Members of the U.K.’s House of Lords have tabled proposals to widen a new offense that will make companies criminally liable for failing to prevent fraud by their employees to include money laundering, and remove an exemption for small to medium-sized companies, or SMEs, from the legislation.

In a vote late Tuesday, members of Parliament’s upper chamber voted 179 to 176 in favour of altering an amendment to the Economic Crime and Corporate Transparency Bill to remove the exemption for companies that are not “large organizations” from the failure to prevent regime.

Peers also voted 176 to 160 in favour of inserting a new clause for companies that fail to prevent fraud and money laundering, in a potentially significant change to economic crime legislation being considered by MPs in the House of Commons before receiving royal assent and becoming law.

The government in April published a draft new corporate criminal offense of failing to prevent fraud to make it easier for criminal prosecutions to be brought against companies.

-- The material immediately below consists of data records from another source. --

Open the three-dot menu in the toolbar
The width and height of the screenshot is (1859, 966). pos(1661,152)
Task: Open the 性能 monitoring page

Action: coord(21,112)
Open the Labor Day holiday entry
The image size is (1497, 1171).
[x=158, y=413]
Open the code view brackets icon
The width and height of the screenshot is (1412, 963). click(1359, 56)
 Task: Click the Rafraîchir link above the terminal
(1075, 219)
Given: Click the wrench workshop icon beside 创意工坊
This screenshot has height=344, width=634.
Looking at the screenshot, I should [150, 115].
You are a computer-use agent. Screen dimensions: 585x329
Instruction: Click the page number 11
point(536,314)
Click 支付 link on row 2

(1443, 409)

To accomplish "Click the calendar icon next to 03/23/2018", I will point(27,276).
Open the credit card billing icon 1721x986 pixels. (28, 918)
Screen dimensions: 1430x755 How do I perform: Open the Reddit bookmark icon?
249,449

The proposals expand on similar offenses for big companies failing to prevent bribery by their employees or agents and failing to prevent tax evasion.

But critics argued the offense may not be the “game changer” heralded by prosecutors because it was limited to fraud and false accounting and contained a carve-out for SMEs.

In a significant intervention, the House of Lords put through two amendments tabled by Edward Garnier KC, a Conservative peer and former solicitor general.

Garnier said during the debate that it would be “absurd” to limit the offense to large organizations, which by the government’s own definition covers 0.5% of the corporate and partnership economy.

“That is the equivalent of us saying that every burglar over 6ft 6in is liable to be prosecuted … but every burglar under 6ft 6in gets off scot-free. If that is what the criminal law should be … well, that is a strange thing,” Garnier said.

Garnier also argued that extending the offense to include money laundering was “a very modest increase to the ambit” of the “failure to prevent” regime. He added that existing money laundering regulations failed to address Proceeds of Crime Act offenses committed by company employees.

Labor MP Margaret Hodge tweeted that the amendments were an “incredible success. … If [government] upholds these, it will revolutionize our approach to corporate crime and give law enforcement the confidence to take on deep-pocketed criminals,” she tweeted.

The failure to prevent offense is among a series of changes to economic crime legislation designed to turn the screw on companies, including plans to make it much easier to bring corporate prosecutions by allowing companies to be held liable for the actions of senior managers.

The government outlined proposals in June to reform the identification doctrine, the requirement to prove that individuals who constitute the “directing mind and will” of the company knew about the wrongdoing. Ministers aim to make changes to allow companies to be convicted for a range of economic crimes based on the actions of their senior managers.

Lawmakers are expected to vote on the legislation later this year.